Remember, business is not just a collection of financial statements.  The financial statements are the score at the end of the day, and business is the game.

When contemplating companies to start, then, consider starting the company in an industry where much of the success relies on the quality of the service.  And then, provide the best damn service you can!  Jobs that are good to create for yourself include graphics designer, tutor, masseuse, a tradesman (locksmith, electrician, etc.), and so on.  The good news is that no matter what your educational background or interest, there is some service that you can provide based on it!  Yet, these businesses are not scalable.  If you hire another masseuse, you will only profit from what they make less the salary you pay them.  If you want to crank out an additional 200 surfboards in your surfboard factory, you make far fewer concessions.  So, once you generate sufficient income from the service you are providing, consider investing some of that money in an existing goods producing company with excellent competitive advantage.

Long story short:  Make money with your service and invest in a product.

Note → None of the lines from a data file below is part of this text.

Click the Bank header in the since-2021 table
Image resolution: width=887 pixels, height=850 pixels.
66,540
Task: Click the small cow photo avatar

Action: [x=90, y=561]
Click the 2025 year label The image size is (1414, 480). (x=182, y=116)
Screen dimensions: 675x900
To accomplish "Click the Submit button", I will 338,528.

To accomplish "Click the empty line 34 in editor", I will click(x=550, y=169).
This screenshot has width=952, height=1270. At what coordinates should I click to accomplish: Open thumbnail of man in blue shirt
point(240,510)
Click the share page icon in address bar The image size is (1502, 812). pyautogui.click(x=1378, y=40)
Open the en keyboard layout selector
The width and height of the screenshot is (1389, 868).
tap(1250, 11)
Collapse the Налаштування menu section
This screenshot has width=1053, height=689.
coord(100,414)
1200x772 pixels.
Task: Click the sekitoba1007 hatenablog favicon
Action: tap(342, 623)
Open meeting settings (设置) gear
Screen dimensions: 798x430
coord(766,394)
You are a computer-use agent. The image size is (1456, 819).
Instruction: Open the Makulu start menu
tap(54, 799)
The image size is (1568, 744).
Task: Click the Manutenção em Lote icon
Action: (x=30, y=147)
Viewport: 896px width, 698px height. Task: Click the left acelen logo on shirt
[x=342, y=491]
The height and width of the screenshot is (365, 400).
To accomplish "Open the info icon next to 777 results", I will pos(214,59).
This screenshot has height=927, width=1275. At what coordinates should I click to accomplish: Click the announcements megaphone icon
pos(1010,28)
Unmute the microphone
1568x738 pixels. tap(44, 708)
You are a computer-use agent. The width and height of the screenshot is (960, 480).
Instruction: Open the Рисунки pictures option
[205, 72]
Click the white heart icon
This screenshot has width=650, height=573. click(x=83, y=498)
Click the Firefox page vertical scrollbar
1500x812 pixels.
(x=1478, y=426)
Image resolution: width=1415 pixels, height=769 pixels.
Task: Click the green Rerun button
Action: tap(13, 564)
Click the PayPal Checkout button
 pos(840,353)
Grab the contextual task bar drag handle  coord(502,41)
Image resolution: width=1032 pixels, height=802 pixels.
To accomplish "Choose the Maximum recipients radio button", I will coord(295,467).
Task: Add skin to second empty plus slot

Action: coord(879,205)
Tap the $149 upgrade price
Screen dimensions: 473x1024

I hope you enjoy having read this article!  I feel as if I have outlined some useful tips for early success for an aspiring businessman.  I am speaking from experience here, having tried to break into producing a product and I found the endeavor to be a horrible mess!  I do not wish this fate upon you, dear reader, and while new products come out all the time, ask yourself how many are being made by a start-up in his garage and how many are being mass-produced by a multinational corporation?

There is no reason to play a game where the odds are already against you.  So start a service, but on the flip side of that, invest in that goods producing company that would pound you into the ground if you tried to compete with them.  If you do plan to invest in a service business, ensure that they are sufficiently protected by reputation to do so:  Insurance companies, for example, may be service based, but they are not necessarily a bad investment because insurance is so directly related to trust and reputation have lots of regulations that keep new competitors out, along with high capital requirements.

Feel free to comment about your experiences with product producing and service providing companies!

See you next week.


  1. Product producing shouldn't be looked down upon so much, I think you could do it if you excluded sleep from your life and dedicated your life to it. Just like they did.

    But investing in a product is 100% sound advice.

  2. What if your service is your product.